[Dataset entries]

"""

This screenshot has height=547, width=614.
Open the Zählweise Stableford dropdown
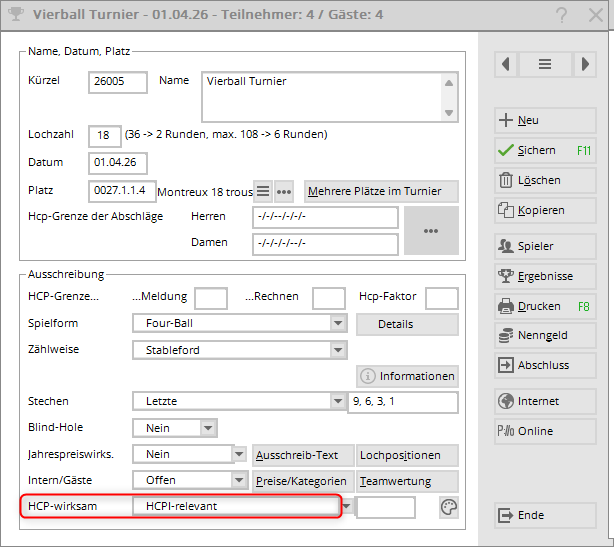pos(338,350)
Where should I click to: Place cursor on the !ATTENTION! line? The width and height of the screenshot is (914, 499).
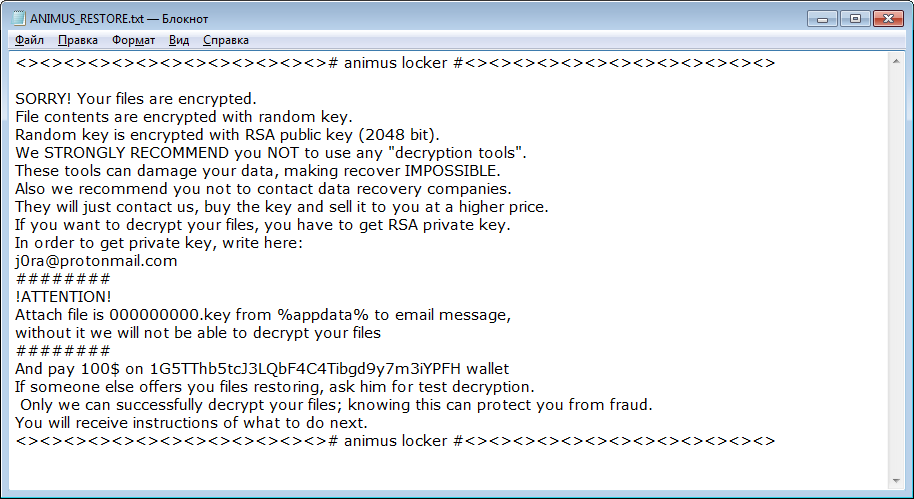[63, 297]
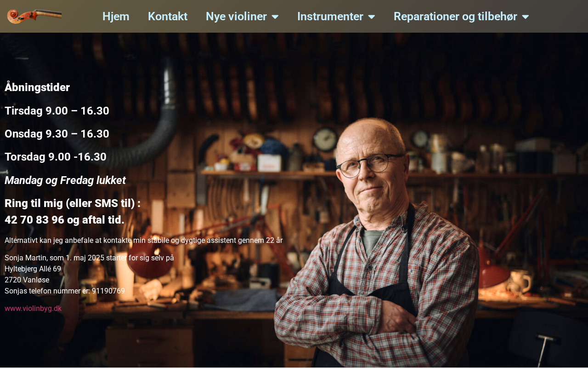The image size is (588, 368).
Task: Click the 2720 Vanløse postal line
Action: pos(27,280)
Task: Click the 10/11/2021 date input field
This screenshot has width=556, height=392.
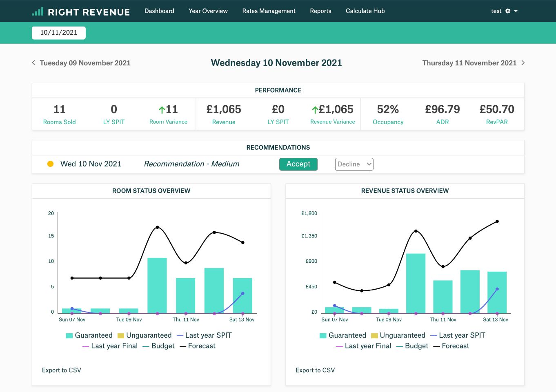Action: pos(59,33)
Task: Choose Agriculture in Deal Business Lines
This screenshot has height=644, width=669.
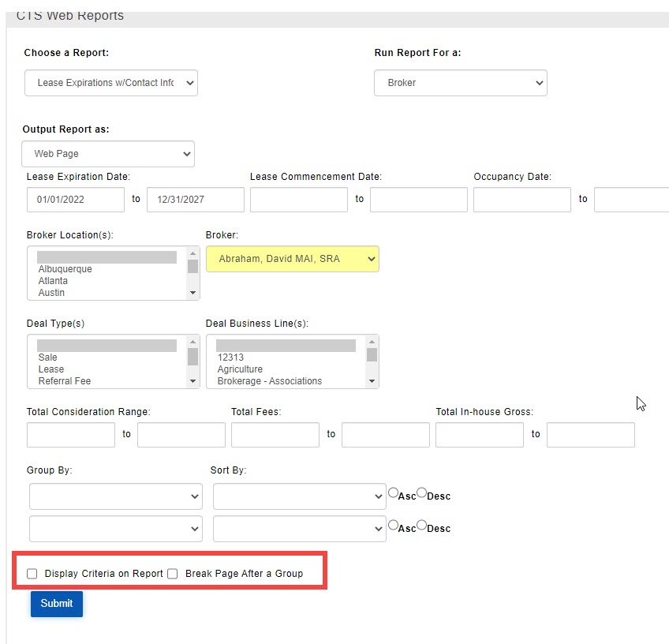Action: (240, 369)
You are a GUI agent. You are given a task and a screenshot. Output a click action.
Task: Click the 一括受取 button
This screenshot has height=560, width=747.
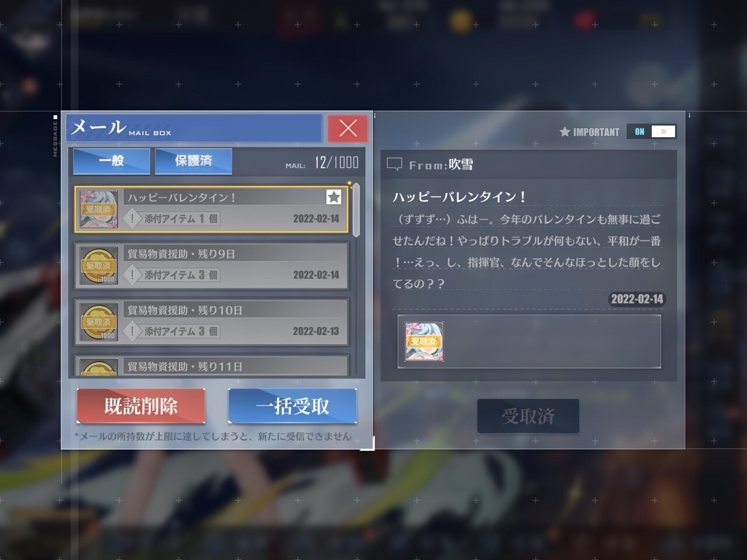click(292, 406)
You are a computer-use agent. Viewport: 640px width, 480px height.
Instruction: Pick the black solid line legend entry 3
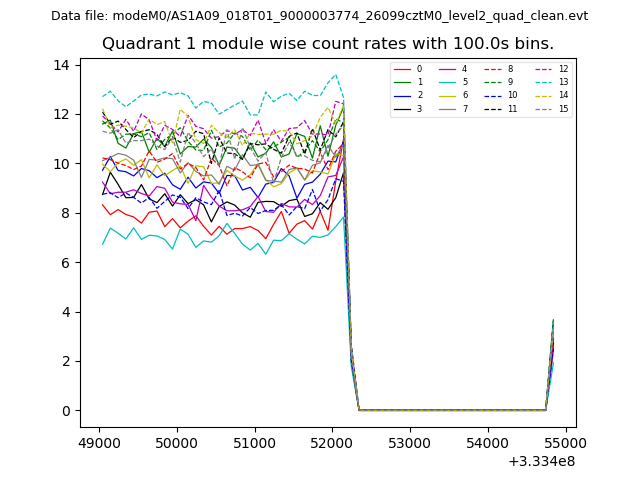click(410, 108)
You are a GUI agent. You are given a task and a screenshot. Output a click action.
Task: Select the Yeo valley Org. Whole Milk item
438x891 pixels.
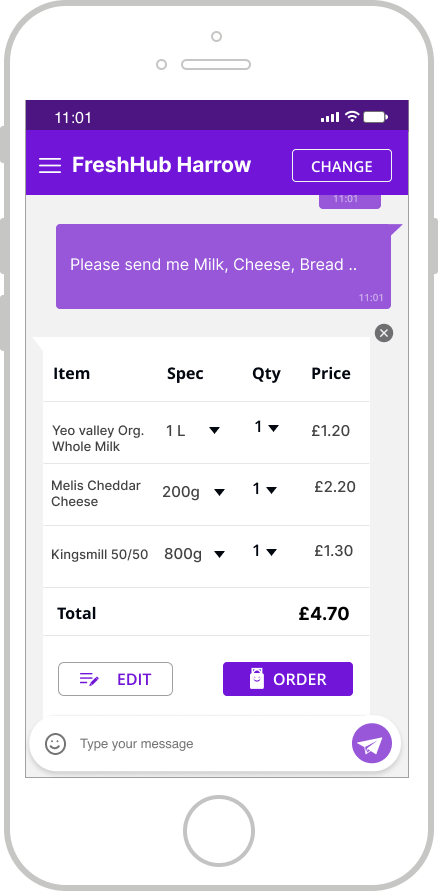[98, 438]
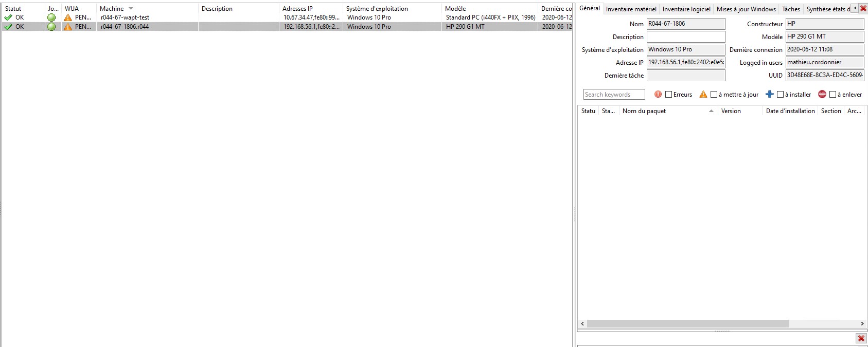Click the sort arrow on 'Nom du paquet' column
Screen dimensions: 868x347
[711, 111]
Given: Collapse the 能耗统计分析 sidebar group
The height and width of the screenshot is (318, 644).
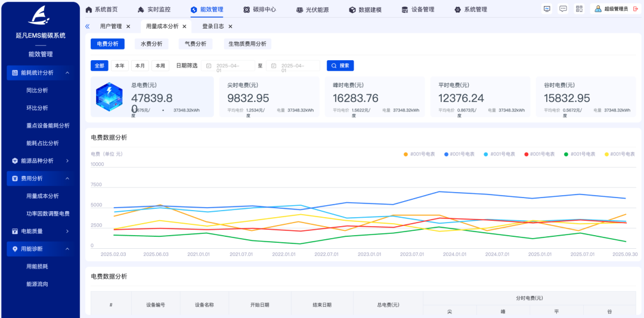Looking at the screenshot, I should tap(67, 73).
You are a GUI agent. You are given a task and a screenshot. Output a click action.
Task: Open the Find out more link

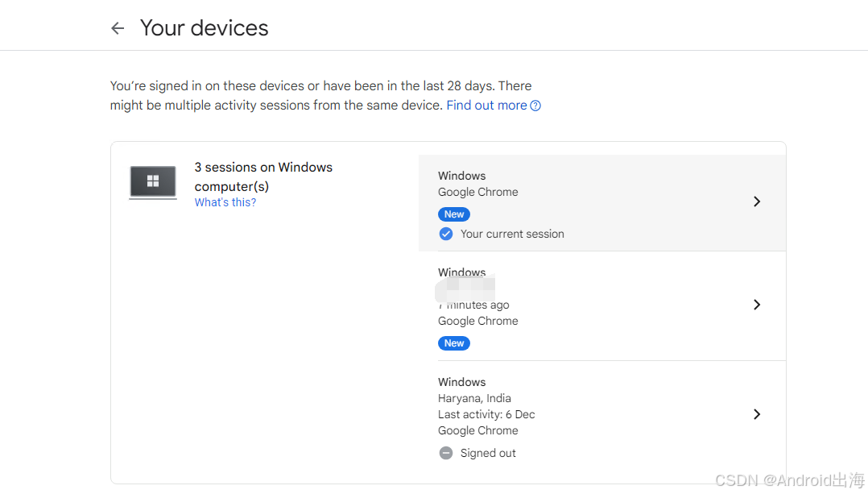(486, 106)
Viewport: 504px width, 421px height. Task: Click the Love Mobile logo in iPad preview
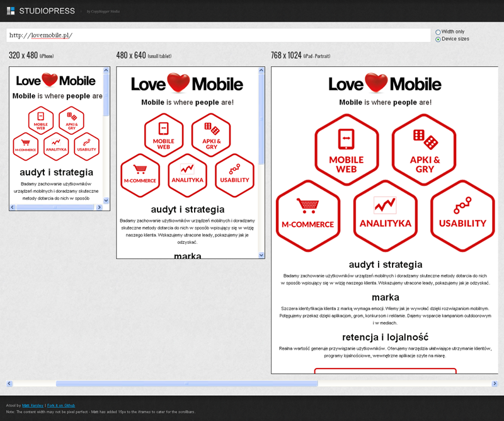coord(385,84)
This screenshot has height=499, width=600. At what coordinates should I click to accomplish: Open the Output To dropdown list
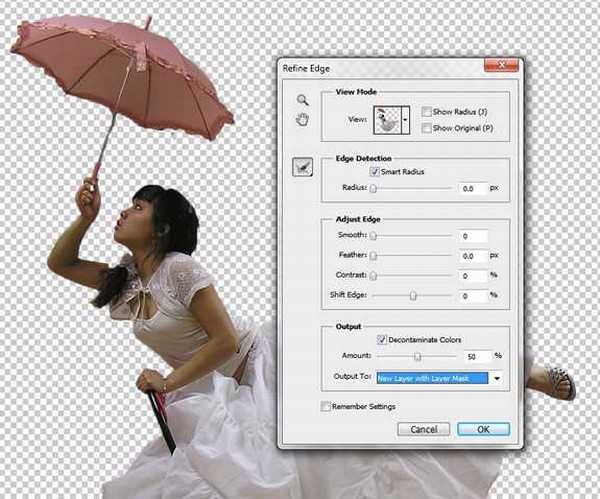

"""

**Exercise goal**
Starting at the line that contains "Given: Collapse the 能耗统计分析 sidebar group", please write out every line to the end of the entries, inclusive, copied exactly and with pictures omitted.

**Answer to this exercise**
Given: Collapse the 能耗统计分析 sidebar group
The height and width of the screenshot is (318, 644).
Looking at the screenshot, I should tap(67, 73).
You are a GUI agent. You are given a task and a screenshot. Output a click action.
Task: Open the Find out more link

(486, 106)
Viewport: 504px width, 421px height. Task: Click the Love Mobile logo in iPad preview
coord(385,84)
This screenshot has height=499, width=600. At what coordinates should I click to accomplish: Open the Output To dropdown list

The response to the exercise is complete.